+++ Trecho fornecido +++
Uma faceta, as vezes desconhecida, do Policial: Mediador de conflitos





Mediação de conflito: o policial, o fiscal e a vendedora. Eu ganho, você ganha
por Geverson Ferrari*.

          Quando ela me alcançou um copo de café, percebi que tinha conquistado sua confiança. E pensar que naquela hora, como normalmente ocorre, um processo criminal seria a alternativa para ela, depois de algemada e apresentada ao Delegado de Polícia.
          Os agentes poderiam escolher pelos crimes de desobediência ou pela recusa do fornecimento de dados pessoais.
          Porém, para entender melhor esta história é preciso voltar um pouco no tempo, cerca de trinta minutos antes do café.
          Maria Eugênia é o nome dela, quando a vi pela primeira vez ela estava agarrada a uma caixa de isopor cheia de garrafas de água mineral e em uma sacola plástica com salgadinhos embalados. Sim, ela é uma vendedora ambulante.
          Três fiscais da Secretaria Municipal com jalecos azuis e dois policiais militares, um deles com uma arma longa de calibre .40 a cercavam. Os fiscais exigiam a entrega da mercadoria para apreensão e os policiais o nome da mulher para a produção da documentação e apreensão do material.
          A mulher, percebendo que iria perder seus produtos, não queria dizer o seu nome, só dizia que queria ir embora e levar suas mercadorias, repetindo isso várias vezes, nervosa. Convencida, forneceu um nome inexistente aos policiais, atitude que deixou os militares furiosos. O tom de voz se alterou, os homens também estavam ficando nervosos, vi que a prisão seria a próxima e, para aqueles cinco homens, a única alternativa. Só que não naquele dia.
          Pedi que a mulher fosse trazida a minha sala, ela não queria entrar, evidentemente não confiava em mim, mas insisti, disse que poderia confiar, tive de repetir que queria ajudá-la.  
          Ela, então, disse que aceitaria desde que pudesse levar seu isopor e a sacola de salgadinhos junto. Concordei.
          Já na minha sala, posicionei uma cadeira um pouco mais para o meu lado e perguntei seu nome, ela não respondeu, apenas baixou a cabeça, falei para ela sobre a irregularidade com relação a sua venda de mercadorias, falei que ela deveria ter um alvará e um cadastro como vendedora autônoma. Ela foi me explicando que já tinha tentado, mas não tinha conseguido, pois diziam que não era possível esse tipo de alvará. Respostas curtas, ríspidas, olhando para o chão. Repetia que queria ir embora.
          Sugeri uma troca, ela fornecia seu nome e eu me comprometia em deixá-la levar a sua mercadoria. Ela concordou. Era isso que ela queria, todos sabiam.
          Chamei os fiscais e propus o acordo, faríamos o procedimento legal e os produtos seriam devolvidos para a mulher no mesmo ato, o que foi aceito pelos homens. Liberei os dois policiais e a viatura para retornarem para seus postos a fim de continuarem no policiamento, coibindo crimes.
+++
### Enunciado
Reescreva o trecho do relato sobre mediação de conflito começando em "Quando ela me" e indo até "Delegado de Polícia.", trocando "café" por "chá".
+++ Dados +++
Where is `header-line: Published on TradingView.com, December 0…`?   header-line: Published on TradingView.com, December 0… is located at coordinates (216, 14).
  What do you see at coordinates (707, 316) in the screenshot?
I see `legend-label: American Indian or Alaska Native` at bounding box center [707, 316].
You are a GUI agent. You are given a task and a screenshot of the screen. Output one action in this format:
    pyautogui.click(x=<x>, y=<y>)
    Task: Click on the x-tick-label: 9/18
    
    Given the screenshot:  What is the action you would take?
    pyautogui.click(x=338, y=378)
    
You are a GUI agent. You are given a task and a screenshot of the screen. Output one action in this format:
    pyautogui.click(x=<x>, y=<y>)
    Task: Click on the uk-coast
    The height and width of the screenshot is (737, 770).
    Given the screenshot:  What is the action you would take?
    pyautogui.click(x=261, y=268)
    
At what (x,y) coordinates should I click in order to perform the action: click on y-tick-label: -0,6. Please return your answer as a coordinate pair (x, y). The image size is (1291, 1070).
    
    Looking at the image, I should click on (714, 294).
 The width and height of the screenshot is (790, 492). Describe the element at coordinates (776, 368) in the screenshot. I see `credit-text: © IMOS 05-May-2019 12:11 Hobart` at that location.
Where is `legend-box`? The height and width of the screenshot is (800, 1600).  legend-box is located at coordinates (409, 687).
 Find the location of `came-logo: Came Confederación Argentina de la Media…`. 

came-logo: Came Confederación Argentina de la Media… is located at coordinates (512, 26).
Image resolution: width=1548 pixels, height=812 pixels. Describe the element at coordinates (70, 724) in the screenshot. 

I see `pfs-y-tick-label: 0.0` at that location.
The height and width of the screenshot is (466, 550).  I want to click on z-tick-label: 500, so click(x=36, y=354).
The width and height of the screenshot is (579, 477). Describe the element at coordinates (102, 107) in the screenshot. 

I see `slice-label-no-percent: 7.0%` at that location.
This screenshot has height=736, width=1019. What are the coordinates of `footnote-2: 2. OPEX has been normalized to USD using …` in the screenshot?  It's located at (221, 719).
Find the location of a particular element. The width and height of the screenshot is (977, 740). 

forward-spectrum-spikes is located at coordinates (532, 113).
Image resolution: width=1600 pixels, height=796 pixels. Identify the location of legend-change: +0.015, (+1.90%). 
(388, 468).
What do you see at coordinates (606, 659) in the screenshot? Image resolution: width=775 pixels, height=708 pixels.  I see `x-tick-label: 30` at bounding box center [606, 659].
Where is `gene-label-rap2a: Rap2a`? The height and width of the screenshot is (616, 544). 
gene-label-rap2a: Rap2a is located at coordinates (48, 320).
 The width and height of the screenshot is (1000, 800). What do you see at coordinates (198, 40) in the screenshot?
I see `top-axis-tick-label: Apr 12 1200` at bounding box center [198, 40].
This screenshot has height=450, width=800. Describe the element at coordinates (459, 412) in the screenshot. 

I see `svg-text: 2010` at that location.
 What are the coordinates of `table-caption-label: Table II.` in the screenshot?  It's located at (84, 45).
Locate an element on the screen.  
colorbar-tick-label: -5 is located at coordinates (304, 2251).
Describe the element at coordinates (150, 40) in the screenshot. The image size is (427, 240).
+++
### Resolução
Quando ela me alcançou um copo de chá, percebi que tinha conquistado sua confiança. E pensar que naquela hora, como normalmente ocorre, um processo criminal seria a alternativa para ela, depois de algemada e apresentada ao Delegado de Polícia.